Consider the following system of two linear algebraic equations:
\begin{align} a_{11}x_1 + a_{12}x_2 &= b_1\\ a_{21}x_1 + a_{22}x_2 &= b_2. \end{align}Each equation describes a line in the $(x_1,x_2)$-plane. By geometry, this system has a unique solution if an only if the lines intersect at a single point. This happens when the slopes of these lines are different, i.e. there is a unique solution if and only if
$$ \frac{-a_{11}}{a_{12}}\neq\frac{-a_{21}}{a_{22}} $$provided that $a_{12}$ and $a_{22}$ are not zero. In case these lines are parallel (and non-intersecting) there is no solution. In case these lines coincide (on top of each other, meaning that one of the equations is a constant multiple of the other), there are infinitely many solutions since the system reduces to a single linear equation with two unknowns.
The system of linear equations above can be expressed in the form
$$ \begin{bmatrix}a_{11} & a_{12} \\ a_{21} & a_{22} \end{bmatrix} \begin{bmatrix} x_1 \\ x_2 \end{bmatrix} = \begin{bmatrix} b_1 \\ b_2 \end{bmatrix}, $$or, if we label the $2\times 2$ matrix, the $2\times 1$ column vector unknown, and the $2\times 1$ right hand side column vector above as
\begin{align} \boldsymbol{A} &=\begin{bmatrix}a_{11} & a_{12} \\ a_{21} & a_{22} \end{bmatrix},\\ \boldsymbol{x} &= \begin{bmatrix} x_1 \\ x_2 \end{bmatrix},\\ \boldsymbol{b} &=\begin{bmatrix} b_1 \\ b_2 \end{bmatrix}, \end{align}we can rewrite the system in the following compact, matrix form:
$$ \boldsymbol{A}\boldsymbol{x} = \boldsymbol{b} $$The matrix $\boldsymbol{A}$ is called the coefficient matrix since it contains the coefficients of the unknowns in the linear system of equations.
At this point, observe that if we use substitution method to solve for $x_1$ and $x_2$, we obtain the following formulae:
\begin{align} x_1 &= \frac{b_1 a_{22} - b_2 a_{12}}{a_{11}a_{22}-a_{12}a_{21}}\\ x_2 &= \frac{a_{11}b_2 - a_{21}b_1}{a_{11}a_{22}-a_{12}a_{21}} \end{align}The denominators in these expressions are the same and this denominator is independent of the the values $b_1$ and $b_2$. Note that $x_1$ and $x_2$ are uniquely determined if and only if the denominators are non-zero, that is,
$$ a_{11}a_{22}-a_{12}a_{21}\neq 0. $$The property that $a_{11}a_{22}-a_{12}a_{21}\neq 0$ is equivalent to the property that the lines determined by the two equations in the linear system have different slopes.
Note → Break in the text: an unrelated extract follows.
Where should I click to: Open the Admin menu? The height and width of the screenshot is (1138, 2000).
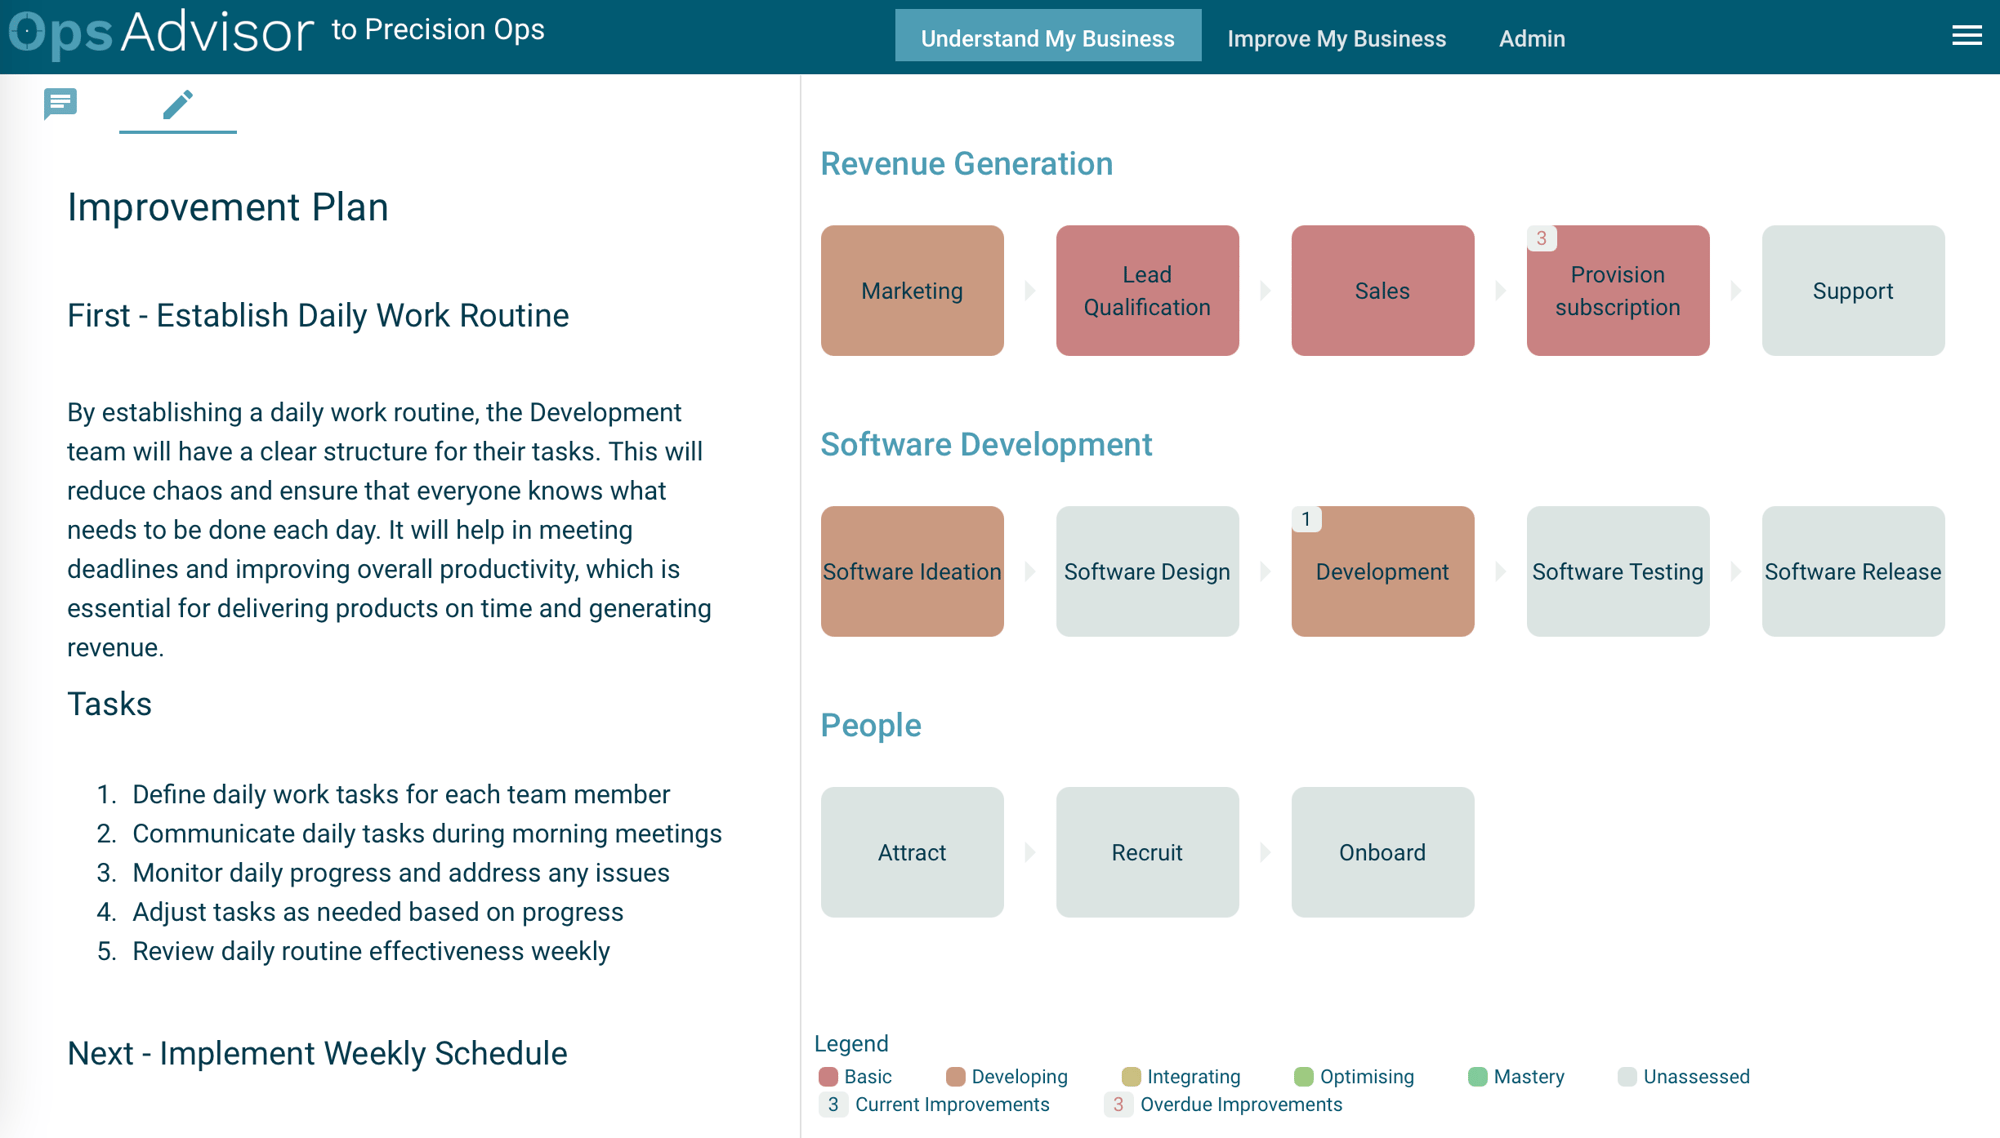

In fact, this expression has a name: $a_{11}a_{22}-a_{12}a_{21}$ is called the determinant of the matrix $\boldsymbol{A}$. We write:
$$ \det(\boldsymbol{A}) = \det \left( \begin{bmatrix}a_{11} & a_{12} \\ a_{21} & a_{22} \end{bmatrix}\right)=\left\lvert\begin{matrix}a_{11} & a_{12} \\ a_{21} & a_{22} \end{matrix} \right\rvert=a_{11}a_{22}-a_{12}a_{21}. $$We now state the first fact of today's lecture.
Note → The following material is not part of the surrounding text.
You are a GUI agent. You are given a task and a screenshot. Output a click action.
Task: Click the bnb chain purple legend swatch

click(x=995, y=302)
Fact: A $2\times 2$ system of linear algebraic equations
$$ \boldsymbol{A}\boldsymbol{x}=\boldsymbol{b} $$has a unique solution $\boldsymbol{x}$ if and only if the determinant of the coefficient matrix is non-zero, i.e. if and only if
$$ \det(\boldsymbol{A}) \neq 0. $$Observe that the formulae we got for $x_1$ and $x_2$ using the substitution method are nothing but ratios of determinants:
\begin{align} x_1 &= \frac{b_1 a_{22} - b_2 a_{12}}{a_{11}a_{22}-a_{12}a_{21}}=\frac{\left\lvert \begin{matrix}b_{1} & a_{12} \\ b_{2} & a_{22} \end{matrix}\right\rvert}{\left\lvert \begin{matrix}a_{11} & a_{12} \\ a_{21} & a_{22} \end{matrix}\right\rvert}\\ x_2 &= \frac{a_{11}b_2 - a_{21}b_1}{a_{11}a_{22}-a_{12}a_{21}}=\frac{\left\lvert \begin{matrix}a_{11} & b_{1} \\ a_{21} & b_{2} \end{matrix}\right\rvert}{\left\lvert \begin{matrix}a_{11} & a_{12} \\ a_{21} & a_{22} \end{matrix}\right\rvert} \end{align}where the matrices whose determinants appear in the numerators are obtained by replacing the first column of the coefficient matrix by the right hand side vector $\boldsymbol{b}$ for $x_1$, and by replacing the second column of the coefficient matrix by the right hand side vector $\boldsymbol{b}$ for $x_2$. This is called the Cramer's Rule in linear algebra.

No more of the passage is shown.